Но самое главное — боль. На протяжении всего этого часа, а может, и больше, он чувствовал, как у него со страшной силой вырывали пупок. На фронте он попадал во всякие переделки. У него достаточно отметин и на груди, и на спине, и на ногах, на ягодицах. Никогда такой сверлящей боли он не переживал. А теперь стон в любую минуту готов был вырваться откуда-то изнутри, но Шершенев помнил, что он старый вояка, и сдерживался.

Но вдруг боль прошла, и он услышал, как врач обрадованно сказала своему ассистенту, молодому врачу с полным женским личиком и массивными очками по последней киномоде:

— Вот он… Смотрите, где расположился, у самого позвоночника. Да держите вы!.. Чтобы ни одной капли не упало… Слышите!

— Короткий, не захватишь…

— Говорю — ни одной капли!

— Ну вот, держите, — сказал ассистент. Он сердился.

— Как его отрезать?.. Галушка, да и только.

Она еще повозилась некоторое время, сказала устало, без заметной радости:

— Ну вот, теперь у вас на одну частичку стало меньше, чем дал бог. Но не жалейте.

— Был аппендицит?

— Еще какой! На троих вполне хватило бы. Хронический. Флегмонозно-гангренозный.

— Это чем-нибудь грозило? — спросил Шершенев, чуть расслабляясь.

— Да, — сказала Анна Афанасьевна, все время продолжая что-то делать. — Грозило! — повторила она уже сердито. — Если бы еще день, я не ручалась бы за вашу жизнь.

Шершенева покоробила прямота и беспощадность врача. Вроде бы ей не следовало говорить это именно сейчас. Не полагалось.

— Вы всегда говорите больным правду? — спросил он.

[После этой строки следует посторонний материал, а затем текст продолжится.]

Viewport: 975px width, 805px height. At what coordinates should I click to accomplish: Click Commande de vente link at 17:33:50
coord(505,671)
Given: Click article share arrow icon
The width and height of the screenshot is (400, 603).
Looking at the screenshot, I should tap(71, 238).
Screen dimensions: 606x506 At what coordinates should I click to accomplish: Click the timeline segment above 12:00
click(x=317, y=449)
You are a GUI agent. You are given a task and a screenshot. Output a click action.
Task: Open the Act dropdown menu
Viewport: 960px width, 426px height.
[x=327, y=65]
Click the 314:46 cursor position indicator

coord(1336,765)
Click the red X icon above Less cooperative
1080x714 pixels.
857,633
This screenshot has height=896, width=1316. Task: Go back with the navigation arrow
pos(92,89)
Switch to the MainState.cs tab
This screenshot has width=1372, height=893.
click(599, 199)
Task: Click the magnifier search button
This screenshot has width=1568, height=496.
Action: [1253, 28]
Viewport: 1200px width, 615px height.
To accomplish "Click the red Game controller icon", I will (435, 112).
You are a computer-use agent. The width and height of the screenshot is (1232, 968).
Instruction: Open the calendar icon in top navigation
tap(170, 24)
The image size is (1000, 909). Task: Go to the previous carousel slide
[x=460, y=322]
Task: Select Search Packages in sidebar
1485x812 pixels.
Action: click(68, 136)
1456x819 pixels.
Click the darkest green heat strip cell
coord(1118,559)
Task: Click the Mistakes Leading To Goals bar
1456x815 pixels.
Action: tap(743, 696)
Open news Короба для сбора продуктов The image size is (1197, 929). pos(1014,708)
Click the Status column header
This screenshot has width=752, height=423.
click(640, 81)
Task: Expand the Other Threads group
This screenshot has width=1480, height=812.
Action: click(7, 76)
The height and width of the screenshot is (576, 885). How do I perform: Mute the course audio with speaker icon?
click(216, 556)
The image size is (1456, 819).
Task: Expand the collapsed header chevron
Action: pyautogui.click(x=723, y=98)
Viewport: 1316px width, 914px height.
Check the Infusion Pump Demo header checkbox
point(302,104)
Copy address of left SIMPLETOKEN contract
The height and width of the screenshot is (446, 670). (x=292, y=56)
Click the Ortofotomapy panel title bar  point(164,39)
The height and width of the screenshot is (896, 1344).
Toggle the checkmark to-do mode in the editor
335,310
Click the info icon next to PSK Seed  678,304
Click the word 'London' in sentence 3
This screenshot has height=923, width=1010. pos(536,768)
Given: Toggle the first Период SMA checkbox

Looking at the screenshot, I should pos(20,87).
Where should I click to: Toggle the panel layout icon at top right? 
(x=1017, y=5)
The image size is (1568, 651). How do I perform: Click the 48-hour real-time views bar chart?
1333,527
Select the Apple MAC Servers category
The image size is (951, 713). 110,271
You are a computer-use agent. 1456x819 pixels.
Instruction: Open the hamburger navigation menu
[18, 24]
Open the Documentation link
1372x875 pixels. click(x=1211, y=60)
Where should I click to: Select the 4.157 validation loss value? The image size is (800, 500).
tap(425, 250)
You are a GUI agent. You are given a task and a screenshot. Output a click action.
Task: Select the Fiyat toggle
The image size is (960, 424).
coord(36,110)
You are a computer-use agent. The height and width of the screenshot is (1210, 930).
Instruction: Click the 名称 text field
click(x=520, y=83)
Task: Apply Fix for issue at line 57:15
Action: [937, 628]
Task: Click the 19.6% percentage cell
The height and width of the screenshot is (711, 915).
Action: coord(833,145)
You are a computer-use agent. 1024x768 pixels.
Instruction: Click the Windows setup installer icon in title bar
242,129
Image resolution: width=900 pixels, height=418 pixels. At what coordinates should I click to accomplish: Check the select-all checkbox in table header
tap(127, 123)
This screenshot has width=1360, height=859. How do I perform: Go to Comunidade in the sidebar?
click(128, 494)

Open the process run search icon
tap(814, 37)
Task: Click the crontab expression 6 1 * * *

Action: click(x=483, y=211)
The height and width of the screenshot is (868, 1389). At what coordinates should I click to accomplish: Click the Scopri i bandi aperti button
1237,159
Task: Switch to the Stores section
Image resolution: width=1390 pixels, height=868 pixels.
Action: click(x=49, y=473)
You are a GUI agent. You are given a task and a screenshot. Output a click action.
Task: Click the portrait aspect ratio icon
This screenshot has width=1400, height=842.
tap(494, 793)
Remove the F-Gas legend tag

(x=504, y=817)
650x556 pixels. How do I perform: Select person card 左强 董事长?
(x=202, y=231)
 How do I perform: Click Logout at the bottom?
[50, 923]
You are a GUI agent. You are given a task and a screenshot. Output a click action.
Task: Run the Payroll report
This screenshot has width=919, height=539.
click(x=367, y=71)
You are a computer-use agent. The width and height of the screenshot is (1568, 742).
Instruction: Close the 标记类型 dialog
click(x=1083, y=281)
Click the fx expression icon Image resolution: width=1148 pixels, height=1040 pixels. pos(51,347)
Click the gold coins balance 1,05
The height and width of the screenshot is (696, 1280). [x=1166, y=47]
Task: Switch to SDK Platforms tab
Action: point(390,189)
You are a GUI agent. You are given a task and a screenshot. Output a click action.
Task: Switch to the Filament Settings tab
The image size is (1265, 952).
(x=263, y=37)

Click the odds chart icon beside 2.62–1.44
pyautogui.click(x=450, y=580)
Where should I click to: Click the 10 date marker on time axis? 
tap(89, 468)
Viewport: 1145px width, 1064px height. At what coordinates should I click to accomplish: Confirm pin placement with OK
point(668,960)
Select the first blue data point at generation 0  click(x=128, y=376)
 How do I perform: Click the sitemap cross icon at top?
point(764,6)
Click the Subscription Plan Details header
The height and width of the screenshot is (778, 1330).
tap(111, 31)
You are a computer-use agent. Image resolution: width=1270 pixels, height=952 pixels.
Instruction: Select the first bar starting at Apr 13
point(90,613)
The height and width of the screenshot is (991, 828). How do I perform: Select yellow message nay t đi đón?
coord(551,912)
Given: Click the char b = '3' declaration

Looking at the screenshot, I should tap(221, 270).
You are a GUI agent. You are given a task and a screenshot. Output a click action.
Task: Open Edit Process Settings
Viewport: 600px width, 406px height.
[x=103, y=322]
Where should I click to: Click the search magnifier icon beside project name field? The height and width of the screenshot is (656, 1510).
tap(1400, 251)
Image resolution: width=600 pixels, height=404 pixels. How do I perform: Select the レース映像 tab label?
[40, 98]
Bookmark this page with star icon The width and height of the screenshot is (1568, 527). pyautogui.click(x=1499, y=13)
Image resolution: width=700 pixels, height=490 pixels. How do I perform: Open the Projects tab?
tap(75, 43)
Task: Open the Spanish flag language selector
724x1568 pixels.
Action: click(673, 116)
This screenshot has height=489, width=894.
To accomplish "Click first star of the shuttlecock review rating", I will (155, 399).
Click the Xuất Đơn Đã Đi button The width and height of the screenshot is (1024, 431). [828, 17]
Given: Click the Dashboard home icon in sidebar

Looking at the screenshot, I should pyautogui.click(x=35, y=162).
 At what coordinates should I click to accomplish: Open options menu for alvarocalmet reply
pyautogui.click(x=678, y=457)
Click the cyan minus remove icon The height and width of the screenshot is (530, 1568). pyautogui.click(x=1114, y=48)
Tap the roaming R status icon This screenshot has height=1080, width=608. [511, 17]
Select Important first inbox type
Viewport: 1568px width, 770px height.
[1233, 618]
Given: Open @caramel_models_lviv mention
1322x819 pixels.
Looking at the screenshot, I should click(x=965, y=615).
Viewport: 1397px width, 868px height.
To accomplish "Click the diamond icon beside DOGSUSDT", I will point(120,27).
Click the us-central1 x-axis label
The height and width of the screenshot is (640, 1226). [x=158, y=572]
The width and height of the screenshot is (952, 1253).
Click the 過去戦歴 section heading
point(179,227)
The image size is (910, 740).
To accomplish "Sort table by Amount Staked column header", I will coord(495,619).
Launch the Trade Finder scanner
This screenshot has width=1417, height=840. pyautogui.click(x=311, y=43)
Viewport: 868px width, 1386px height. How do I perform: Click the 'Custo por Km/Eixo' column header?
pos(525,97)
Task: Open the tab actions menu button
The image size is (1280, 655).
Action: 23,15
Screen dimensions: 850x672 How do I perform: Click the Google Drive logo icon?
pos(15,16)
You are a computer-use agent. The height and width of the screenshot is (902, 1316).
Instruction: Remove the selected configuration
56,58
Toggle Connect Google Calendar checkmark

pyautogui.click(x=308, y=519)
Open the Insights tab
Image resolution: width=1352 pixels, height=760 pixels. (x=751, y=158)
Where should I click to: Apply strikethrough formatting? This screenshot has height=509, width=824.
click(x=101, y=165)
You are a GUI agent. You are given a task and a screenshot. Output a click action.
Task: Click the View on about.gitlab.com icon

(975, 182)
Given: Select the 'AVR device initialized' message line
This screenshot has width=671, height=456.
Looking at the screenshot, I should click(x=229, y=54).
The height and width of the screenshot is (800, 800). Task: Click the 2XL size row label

В это время ассистент убрал белый щит, закрывающий от него поле операции, и Шершенев увидел Анну Афанасьевну, все еще что-то делающую над ним. Ее не по-женски сильные плечи упруго двигались под халатом. Она распрямилась, повернулась в его сторону. На лице ее были видны лишь одни глаза. Они были еще возбуждены, казалось, в их зрачках еще отражались картины только что прошедшей операции, но какой-то особый свет исходил из них.

Он подумал, что это был свет правды, правдивости, и не стал ждать ответа, потому что понял, что ответ был бы всего-навсего риторикой.

3

Это чувство было знакомо Шершеневу по фронту: страх приходит, когда уже миновала опасность. До сумасшествия возбужденный, ты добежал до чужой траншеи. Над тобой или где-то сбоку, ты это вспоминаешь теперь с обостренной ясностью, посвистывали, попискивали, цвенькали пули, и каждая могла быть твоей смертью. Тогда ты не думаешь об этом. Если бы ты думал, ты упал бы и стал искать у земли защиты. Но в том-то и ужасающая, а может быть, и счастливая способность человека приноравливаться к окружающему, что он не всегда воспринимает это окружающее во всех сложных связях. И только потом, когда при помощи анализа или всего-навсего простого воспоминания эти связи обнажаются, к человеку приходит страх. И хотя опасность позади, но возникшие в мозгу очаги стойкого возбуждения все еще держат тебя во власти пережитого.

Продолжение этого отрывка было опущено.